Compared with PCA-Lasso, PCA-SVR, FTest-RF, MI-KNN,VAE and DAE-NN algorithms, Pearson correlation coefficient of our method increased by 5.50%, 5.33%, 4.77%, 3.32%, 0.39%, 3.59% and \(R^2\) increased by 11.45%, 11.45%, 9.80%, 7.92%, 1.45% and 12.12%. In terms of the mean squared error, our method decreased from 3.85% to 21.88% comparing with the other six algorithms above. The experimental results showed that the prediction performance of the proposed algorithm have been further improved. For the CTRP-1000-3h, CTRP-L1000-6h, CTRP-L1000-24h, Achilles-L1000-96h, Achilles-L1000-120h and Achilles-L1000-144h datasets , the evaluation results of other models were shown in Additional file 1: Tables S3–S5.

In addition to reliably and effectively inferring cell viability through the predictive models, we also needed to correlate our results with the literature on cell viability, as shown in Fig. 9. As a member of tumor necrosis factor receptor superfamily, high affinity nerve growth factor receptor p75NTR could induce apoptosis and inhibit the growth of prostate epithelial cells. Azacitidine-mediated p75NTR had anti-tumor effects on androgen-independent prostate cancer cells 22Rv1 and PC3 [30]. After Bortezomib treatment, the cells with suppressed C/EBPbeta levels showed delayed autophagy activation. The growth of the PC3 cells and xenografts has been decreased with the C/EBbeta gene knockdown, which could make PC3 cells sensitive to Bortezomib [31]. Another study has tested the effects on three related human glioma cell lines treated by the new epidermal growth factor receptor (EGFR) tyrosine kinase Tyrphostin-AG-1478, and found that AG-1478 was the relatively specific inhibitor of truncated EGFR. They had important medical significance because the truncated EGFR occurred frequently in glioblastoma, breast, lung and ovarian cancer [32].

Fig. 9
figure9

The predicted cell viability for different drugs and cell lines. ac showed the cell viability of the drugs Vorinostat, Bardoxolone-methyl and Tyrphostin-AG-1478 in different cell lines. df showed the cell viability of the cell lines HUES3, MCF7, PC3 in different drugs

Conclusions

In this paper, we managed to predict the drug-induced cell viability from the differential gene expression data through the WRFEN-XGBoost algorithm. The study of cell phenotype was firstly correlated with the drugs and shRNA perturbation signatures. In addition, we have completed the selection of key genes based on the WRFEN algorithm and proposed a novel FEBPSO-XGBoost machine learning method to predict the cell viability. Through the connection between cell viability and pharmacogenomics, the establishment of the prediction model trained from perturbation transcriptomics signatures, cell phenotype and drug response data has been completed. At the same time, the robustness and effectiveness of our proposed modeling strategy in drug sensitivity analysis were verified on CCLE and NCI-60 datasets. This study could provide help for the biomedical researchers in drug screening and promote the analysis of anticancer drugs in pharmacogenomics.

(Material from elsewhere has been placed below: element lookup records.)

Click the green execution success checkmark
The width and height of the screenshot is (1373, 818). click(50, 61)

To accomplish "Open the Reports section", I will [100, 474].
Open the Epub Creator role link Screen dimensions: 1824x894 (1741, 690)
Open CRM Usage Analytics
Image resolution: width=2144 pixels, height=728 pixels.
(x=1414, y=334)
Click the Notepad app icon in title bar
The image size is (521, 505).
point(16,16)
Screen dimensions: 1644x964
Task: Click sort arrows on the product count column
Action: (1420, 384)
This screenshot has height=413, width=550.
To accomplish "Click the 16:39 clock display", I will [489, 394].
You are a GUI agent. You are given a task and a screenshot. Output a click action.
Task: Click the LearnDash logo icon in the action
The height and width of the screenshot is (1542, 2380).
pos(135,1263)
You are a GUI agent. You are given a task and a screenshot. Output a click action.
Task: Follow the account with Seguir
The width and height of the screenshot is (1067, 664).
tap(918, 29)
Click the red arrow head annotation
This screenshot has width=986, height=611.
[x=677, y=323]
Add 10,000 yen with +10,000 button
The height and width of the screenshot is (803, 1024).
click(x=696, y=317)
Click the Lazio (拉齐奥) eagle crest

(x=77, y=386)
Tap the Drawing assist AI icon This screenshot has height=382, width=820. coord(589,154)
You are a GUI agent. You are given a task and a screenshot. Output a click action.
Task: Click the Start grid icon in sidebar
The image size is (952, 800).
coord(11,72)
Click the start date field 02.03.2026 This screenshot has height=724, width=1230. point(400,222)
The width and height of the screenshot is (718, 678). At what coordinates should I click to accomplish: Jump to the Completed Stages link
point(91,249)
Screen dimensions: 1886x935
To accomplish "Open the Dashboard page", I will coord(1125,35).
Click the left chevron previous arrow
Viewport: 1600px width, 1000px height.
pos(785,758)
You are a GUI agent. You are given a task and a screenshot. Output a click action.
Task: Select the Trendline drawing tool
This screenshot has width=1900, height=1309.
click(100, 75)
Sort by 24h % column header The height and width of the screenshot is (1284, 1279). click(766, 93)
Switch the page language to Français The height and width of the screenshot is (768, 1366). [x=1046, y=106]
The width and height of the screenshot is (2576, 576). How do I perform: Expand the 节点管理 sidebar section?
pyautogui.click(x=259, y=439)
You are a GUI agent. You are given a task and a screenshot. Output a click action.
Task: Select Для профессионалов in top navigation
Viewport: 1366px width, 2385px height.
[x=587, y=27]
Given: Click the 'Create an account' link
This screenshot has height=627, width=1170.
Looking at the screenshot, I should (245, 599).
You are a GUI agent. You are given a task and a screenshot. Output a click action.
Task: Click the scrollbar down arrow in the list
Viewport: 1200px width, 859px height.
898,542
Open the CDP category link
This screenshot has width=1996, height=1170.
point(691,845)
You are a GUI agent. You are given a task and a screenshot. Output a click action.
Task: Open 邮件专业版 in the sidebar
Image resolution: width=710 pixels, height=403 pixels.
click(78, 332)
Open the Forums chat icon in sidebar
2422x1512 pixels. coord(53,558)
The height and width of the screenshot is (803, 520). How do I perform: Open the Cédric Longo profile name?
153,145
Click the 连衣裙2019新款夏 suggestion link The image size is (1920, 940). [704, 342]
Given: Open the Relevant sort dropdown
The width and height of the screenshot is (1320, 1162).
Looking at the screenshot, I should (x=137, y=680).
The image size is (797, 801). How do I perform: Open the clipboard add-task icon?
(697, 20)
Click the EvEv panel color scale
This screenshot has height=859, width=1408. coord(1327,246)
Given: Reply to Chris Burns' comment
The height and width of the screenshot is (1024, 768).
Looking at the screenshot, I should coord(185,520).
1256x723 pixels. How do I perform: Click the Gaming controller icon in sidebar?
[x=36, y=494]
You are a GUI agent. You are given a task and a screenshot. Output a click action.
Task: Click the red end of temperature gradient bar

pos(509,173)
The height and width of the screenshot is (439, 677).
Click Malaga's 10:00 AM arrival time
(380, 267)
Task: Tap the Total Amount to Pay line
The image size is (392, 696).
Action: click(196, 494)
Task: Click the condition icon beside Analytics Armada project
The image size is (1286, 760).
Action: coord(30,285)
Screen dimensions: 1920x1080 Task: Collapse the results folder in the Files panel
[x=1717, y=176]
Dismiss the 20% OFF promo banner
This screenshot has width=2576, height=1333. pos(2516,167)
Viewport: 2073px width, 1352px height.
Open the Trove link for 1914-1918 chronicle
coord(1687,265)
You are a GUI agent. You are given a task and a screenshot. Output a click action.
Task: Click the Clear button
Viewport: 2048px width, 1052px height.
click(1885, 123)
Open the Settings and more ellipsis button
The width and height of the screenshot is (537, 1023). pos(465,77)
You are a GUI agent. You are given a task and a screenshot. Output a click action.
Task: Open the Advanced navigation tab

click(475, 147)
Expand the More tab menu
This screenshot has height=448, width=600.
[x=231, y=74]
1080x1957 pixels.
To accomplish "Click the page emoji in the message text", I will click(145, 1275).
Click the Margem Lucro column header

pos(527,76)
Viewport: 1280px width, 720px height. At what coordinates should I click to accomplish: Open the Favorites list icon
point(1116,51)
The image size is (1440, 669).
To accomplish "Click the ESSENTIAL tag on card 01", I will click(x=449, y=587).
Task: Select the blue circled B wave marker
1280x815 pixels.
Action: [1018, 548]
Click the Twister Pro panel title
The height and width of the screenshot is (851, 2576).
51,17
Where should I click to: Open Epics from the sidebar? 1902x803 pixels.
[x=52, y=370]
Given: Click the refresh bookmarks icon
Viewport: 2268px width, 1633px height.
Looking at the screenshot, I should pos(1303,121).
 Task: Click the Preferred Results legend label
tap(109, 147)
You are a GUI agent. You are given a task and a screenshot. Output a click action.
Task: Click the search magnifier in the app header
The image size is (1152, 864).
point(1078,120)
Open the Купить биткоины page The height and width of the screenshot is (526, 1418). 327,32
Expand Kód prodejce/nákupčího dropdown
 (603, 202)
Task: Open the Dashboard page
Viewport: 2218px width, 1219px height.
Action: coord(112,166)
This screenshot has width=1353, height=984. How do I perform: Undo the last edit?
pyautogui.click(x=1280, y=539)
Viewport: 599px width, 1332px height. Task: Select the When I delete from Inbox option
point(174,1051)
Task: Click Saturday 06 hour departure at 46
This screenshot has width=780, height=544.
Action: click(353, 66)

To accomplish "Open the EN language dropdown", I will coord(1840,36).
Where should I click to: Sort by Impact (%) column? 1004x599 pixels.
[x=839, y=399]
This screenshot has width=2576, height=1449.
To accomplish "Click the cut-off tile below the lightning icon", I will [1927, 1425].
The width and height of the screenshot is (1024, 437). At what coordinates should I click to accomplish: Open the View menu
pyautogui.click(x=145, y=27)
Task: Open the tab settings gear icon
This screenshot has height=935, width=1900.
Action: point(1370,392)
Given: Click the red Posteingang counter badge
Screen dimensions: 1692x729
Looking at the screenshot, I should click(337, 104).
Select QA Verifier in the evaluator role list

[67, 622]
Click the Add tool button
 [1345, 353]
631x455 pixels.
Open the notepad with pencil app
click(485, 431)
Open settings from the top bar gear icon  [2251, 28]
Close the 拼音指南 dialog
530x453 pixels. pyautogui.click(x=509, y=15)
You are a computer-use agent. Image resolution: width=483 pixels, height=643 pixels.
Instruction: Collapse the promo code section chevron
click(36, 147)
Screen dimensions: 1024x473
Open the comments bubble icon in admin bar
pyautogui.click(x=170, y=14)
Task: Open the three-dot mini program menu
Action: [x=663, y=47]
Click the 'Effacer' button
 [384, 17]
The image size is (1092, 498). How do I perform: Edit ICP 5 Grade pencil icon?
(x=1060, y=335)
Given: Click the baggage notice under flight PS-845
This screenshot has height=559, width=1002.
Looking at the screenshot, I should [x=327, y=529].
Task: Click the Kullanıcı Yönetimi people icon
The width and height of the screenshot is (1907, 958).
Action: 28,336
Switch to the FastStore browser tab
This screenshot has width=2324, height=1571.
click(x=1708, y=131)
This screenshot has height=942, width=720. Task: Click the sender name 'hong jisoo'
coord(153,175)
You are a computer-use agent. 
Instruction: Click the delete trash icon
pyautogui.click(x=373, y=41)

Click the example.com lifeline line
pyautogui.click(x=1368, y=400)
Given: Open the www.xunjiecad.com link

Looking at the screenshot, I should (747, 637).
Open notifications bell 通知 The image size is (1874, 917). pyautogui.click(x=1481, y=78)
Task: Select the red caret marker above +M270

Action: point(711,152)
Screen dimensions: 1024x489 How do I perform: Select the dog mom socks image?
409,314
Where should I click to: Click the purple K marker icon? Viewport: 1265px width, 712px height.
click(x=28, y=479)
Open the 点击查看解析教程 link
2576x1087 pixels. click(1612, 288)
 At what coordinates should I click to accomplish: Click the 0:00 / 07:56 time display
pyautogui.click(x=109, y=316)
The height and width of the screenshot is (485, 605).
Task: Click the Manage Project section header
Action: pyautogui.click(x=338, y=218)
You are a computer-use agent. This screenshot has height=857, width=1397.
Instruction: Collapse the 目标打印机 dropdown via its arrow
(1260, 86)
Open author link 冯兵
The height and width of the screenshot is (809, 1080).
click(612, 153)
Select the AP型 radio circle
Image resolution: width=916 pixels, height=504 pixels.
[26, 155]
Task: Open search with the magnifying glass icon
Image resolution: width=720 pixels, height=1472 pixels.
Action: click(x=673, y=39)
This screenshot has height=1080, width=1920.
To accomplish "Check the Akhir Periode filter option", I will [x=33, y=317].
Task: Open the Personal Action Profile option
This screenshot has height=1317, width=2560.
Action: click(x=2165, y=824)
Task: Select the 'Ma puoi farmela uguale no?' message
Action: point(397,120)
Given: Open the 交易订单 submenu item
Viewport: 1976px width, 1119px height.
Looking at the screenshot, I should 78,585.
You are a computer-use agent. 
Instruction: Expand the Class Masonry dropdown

However, in the clinical application of cancer cell lines and anticancer therapies, it is urgent to identify the biomarkers that can distinguish between drug-sensitive cell lines and drug-resistant cell lines. Firstly, besides gene expression, drug characteristics can be integrated into the model to achieve better accuracy. Secondly, a more appropriate supervised machine learning algorithm is hoped to be designed to reveal the sensitivity between cancer cell lines and drug treatment. Finally, we will continue to reveal new biomarkers that are sensitive and resistant to the cancertherapies. It provides more opportunities for exploring the biological behavior of cancer cell lines at the cellular level, and it is also the direction of our future research.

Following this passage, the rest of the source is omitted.